Q. What is your opinion of the development of the so-called Regietheater ?
F-D I think that in opera music has to be brought a little more into the foreground. It's my impression that the whole rehearsal/preparation process is not carried out with a view to the music. Directors - but also conductors - don't pay enough attention to working out positions on the stage that are important for the sound. Often it is left more or less arbitrarily to the director where someone will stand, whether he will stand still or move. But these matters are of decisive importance for the sound.
Q. Would you be interested in directing, as Brigitte Fassbänder and Hans Hotter have done ?
F-D I don't think I have any particular talent for it. To do it, a total view of the stage is necessary, a very special ability to arrange things. You have to have ideas about how to organize many people. I wouldn't be afraid to do it in works where primarily one person is the central focus. But I would only operate within a relatively small range of interpretation that would still leave room for the imagination of the viewer. It can't be the case that a single aspect, be it of an intellectual or historical kind, dominates the entire production and thereby cuts off the imagination of the viewer. In such productions you are no longer permitted to develop your own ideas, but rather are forced to follow the ideas of the director. I find that sort of thing to be unfortunate.
Q. Then you don't think that problems that are of concern to us today should have a place in opera productions ?
F-D Of course they have. But the contemporary aspect should not be an intrusion. Productions that put little emphasis on the direction have - in opera - sometimes given me more pleasure, because then I can create my own production and think a little about the things that lie behind the characters. You can also experiment with something new within a relatively limited range of interpretation. For instance, Rennert produced Cosi fan tutte in a way that no one before him had done. Very musical and also very strict. He did magnificent justice to the constellations that emerge in this somewhat geometrically-constructed work. That was harmonious in a positive sense, a pleasant shock. And many directors today miss the opportunity to produce a pleasant shock.
Q. And were there pleasant shocks in Rennert's Figaro and Gianni Schicchi ?
F-D In our first Figaro, I had to survive a very different kind of shock. During the whole production, Rennert had a difficult time imagining me as the Count. At that time, I wasn't exactly slender and I had a childish face. Maybe I also didn't portray for him something that is essential to this Count: the comic side. The Count is someone who is continually tricked, surprised, the victim of bad luck, someone who always arrives either too early or too late and always experiences exactly the thing that he doesn't want to experience. But Rennert didn't say anything during the rehearsals, and I didn't say anything, so that a certain misunderstanding arose.
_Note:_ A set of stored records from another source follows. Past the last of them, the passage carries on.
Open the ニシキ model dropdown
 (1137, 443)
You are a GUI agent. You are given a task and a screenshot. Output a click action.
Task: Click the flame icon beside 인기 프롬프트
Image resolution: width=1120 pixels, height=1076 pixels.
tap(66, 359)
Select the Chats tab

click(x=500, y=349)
After the dress rehearsal he came to me and said: "Don't we want to appraoch this differently ?". I was singing the role for the first time in Salzburg and was correspondingly horrified. Then we discussed the whole role again completely and I tried to recreate what we discussed on the stage. I don't think he ever forgot that because afterwards we became real friends.
Q. Is it true that you never appeared at the Met in New York.
F-D Yes, and I'm quite happy about that. Both the new house and the old one were too big. You can't do opera when already from the 10th row you can only see little dolls on the stage. In such an enormous space you can't put much faith in the personal presence of the individual singer, which is reflected in facial expressions, among other things.

Another thing: When in the mid-1950's I was supposed to be engaged at the Met, I sang for Rudolf Bing late at night after a Ballo in Maschera in Berlin. That was certainly not ideal. Then he said: "Why don't we wait a few more years for the Met". Nothing ever came of it because in those days a guest engagement at the Met involved a three or four month stay in New York. In that event I would have had to turn down all obligations in Europe. Instead, I preferred to remain faithful to my two houses in Berlin and Munich, in which I felt more or less at home.

Q. In fact, you made very few guest appearances in opera.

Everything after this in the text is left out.